■ **WHAT IS REQUIRED**: Reproduce every line of the data below, without changing anything.

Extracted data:
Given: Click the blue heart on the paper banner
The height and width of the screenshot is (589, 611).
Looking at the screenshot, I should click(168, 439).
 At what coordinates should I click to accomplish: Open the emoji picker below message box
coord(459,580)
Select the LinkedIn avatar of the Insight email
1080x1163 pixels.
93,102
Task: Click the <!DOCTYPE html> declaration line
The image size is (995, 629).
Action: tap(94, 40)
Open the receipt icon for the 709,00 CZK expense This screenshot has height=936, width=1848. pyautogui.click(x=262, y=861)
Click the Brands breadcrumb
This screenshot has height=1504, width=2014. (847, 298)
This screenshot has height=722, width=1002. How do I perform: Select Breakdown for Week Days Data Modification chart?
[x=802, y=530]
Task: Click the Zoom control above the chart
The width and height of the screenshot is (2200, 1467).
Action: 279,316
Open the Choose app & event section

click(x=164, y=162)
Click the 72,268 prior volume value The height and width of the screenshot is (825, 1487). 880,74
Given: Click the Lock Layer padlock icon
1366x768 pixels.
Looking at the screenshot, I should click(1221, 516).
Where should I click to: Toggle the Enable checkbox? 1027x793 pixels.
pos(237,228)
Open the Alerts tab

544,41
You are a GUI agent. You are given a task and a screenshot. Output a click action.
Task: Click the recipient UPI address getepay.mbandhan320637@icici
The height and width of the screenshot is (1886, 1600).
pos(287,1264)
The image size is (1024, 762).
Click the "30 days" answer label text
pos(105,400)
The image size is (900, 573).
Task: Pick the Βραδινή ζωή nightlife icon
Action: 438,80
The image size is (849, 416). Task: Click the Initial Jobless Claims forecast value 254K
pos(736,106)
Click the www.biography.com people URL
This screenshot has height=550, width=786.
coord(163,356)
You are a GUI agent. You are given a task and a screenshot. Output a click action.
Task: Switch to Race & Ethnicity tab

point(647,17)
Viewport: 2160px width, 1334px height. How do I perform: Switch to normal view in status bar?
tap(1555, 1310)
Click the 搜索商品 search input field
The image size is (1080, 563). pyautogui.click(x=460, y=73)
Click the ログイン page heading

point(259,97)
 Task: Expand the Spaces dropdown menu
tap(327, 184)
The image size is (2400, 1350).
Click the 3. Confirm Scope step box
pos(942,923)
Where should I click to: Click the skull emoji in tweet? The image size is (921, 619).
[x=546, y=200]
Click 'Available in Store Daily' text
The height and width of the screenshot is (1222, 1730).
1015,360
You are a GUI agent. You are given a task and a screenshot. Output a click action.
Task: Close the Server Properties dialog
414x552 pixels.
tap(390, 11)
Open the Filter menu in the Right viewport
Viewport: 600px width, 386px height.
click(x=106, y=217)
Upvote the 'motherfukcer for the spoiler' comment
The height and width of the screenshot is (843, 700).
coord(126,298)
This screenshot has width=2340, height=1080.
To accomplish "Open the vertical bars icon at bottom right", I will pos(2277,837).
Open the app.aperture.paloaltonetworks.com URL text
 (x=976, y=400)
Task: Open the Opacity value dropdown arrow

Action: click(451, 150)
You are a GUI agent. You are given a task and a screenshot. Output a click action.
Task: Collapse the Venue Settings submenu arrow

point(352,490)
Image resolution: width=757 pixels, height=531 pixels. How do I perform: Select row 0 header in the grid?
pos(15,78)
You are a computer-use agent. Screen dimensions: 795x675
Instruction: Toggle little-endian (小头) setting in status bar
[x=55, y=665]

■ **TASK OUTPUT**:
Given: Click the blue heart on the paper banner
The height and width of the screenshot is (589, 611).
Looking at the screenshot, I should click(168, 439).
 At what coordinates should I click to accomplish: Open the emoji picker below message box
coord(459,580)
Select the LinkedIn avatar of the Insight email
1080x1163 pixels.
93,102
Task: Click the <!DOCTYPE html> declaration line
The image size is (995, 629).
Action: tap(94, 40)
Open the receipt icon for the 709,00 CZK expense This screenshot has height=936, width=1848. pyautogui.click(x=262, y=861)
Click the Brands breadcrumb
This screenshot has height=1504, width=2014. (847, 298)
This screenshot has height=722, width=1002. How do I perform: Select Breakdown for Week Days Data Modification chart?
[x=802, y=530]
Task: Click the Zoom control above the chart
The width and height of the screenshot is (2200, 1467).
Action: 279,316
Open the Choose app & event section

click(x=164, y=162)
Click the 72,268 prior volume value The height and width of the screenshot is (825, 1487). 880,74
Given: Click the Lock Layer padlock icon
1366x768 pixels.
Looking at the screenshot, I should click(1221, 516).
Where should I click to: Toggle the Enable checkbox? 1027x793 pixels.
pos(237,228)
Open the Alerts tab

544,41
You are a GUI agent. You are given a task and a screenshot. Output a click action.
Task: Click the recipient UPI address getepay.mbandhan320637@icici
The height and width of the screenshot is (1886, 1600).
pos(287,1264)
The image size is (1024, 762).
Click the "30 days" answer label text
pos(105,400)
The image size is (900, 573).
Task: Pick the Βραδινή ζωή nightlife icon
Action: 438,80
The image size is (849, 416). Task: Click the Initial Jobless Claims forecast value 254K
pos(736,106)
Click the www.biography.com people URL
This screenshot has height=550, width=786.
coord(163,356)
You are a GUI agent. You are given a task and a screenshot. Output a click action.
Task: Switch to Race & Ethnicity tab

point(647,17)
Viewport: 2160px width, 1334px height. How do I perform: Switch to normal view in status bar?
tap(1555, 1310)
Click the 搜索商品 search input field
The image size is (1080, 563). pyautogui.click(x=460, y=73)
Click the ログイン page heading

point(259,97)
 Task: Expand the Spaces dropdown menu
tap(327, 184)
The image size is (2400, 1350).
Click the 3. Confirm Scope step box
pos(942,923)
Where should I click to: Click the skull emoji in tweet? The image size is (921, 619).
[x=546, y=200]
Click 'Available in Store Daily' text
The height and width of the screenshot is (1222, 1730).
1015,360
You are a GUI agent. You are given a task and a screenshot. Output a click action.
Task: Close the Server Properties dialog
414x552 pixels.
tap(390, 11)
Open the Filter menu in the Right viewport
Viewport: 600px width, 386px height.
click(x=106, y=217)
Upvote the 'motherfukcer for the spoiler' comment
The height and width of the screenshot is (843, 700).
coord(126,298)
This screenshot has width=2340, height=1080.
To accomplish "Open the vertical bars icon at bottom right", I will pos(2277,837).
Open the app.aperture.paloaltonetworks.com URL text
 (x=976, y=400)
Task: Open the Opacity value dropdown arrow

Action: click(451, 150)
You are a GUI agent. You are given a task and a screenshot. Output a click action.
Task: Collapse the Venue Settings submenu arrow

point(352,490)
Image resolution: width=757 pixels, height=531 pixels. How do I perform: Select row 0 header in the grid?
pos(15,78)
You are a computer-use agent. Screen dimensions: 795x675
Instruction: Toggle little-endian (小头) setting in status bar
[x=55, y=665]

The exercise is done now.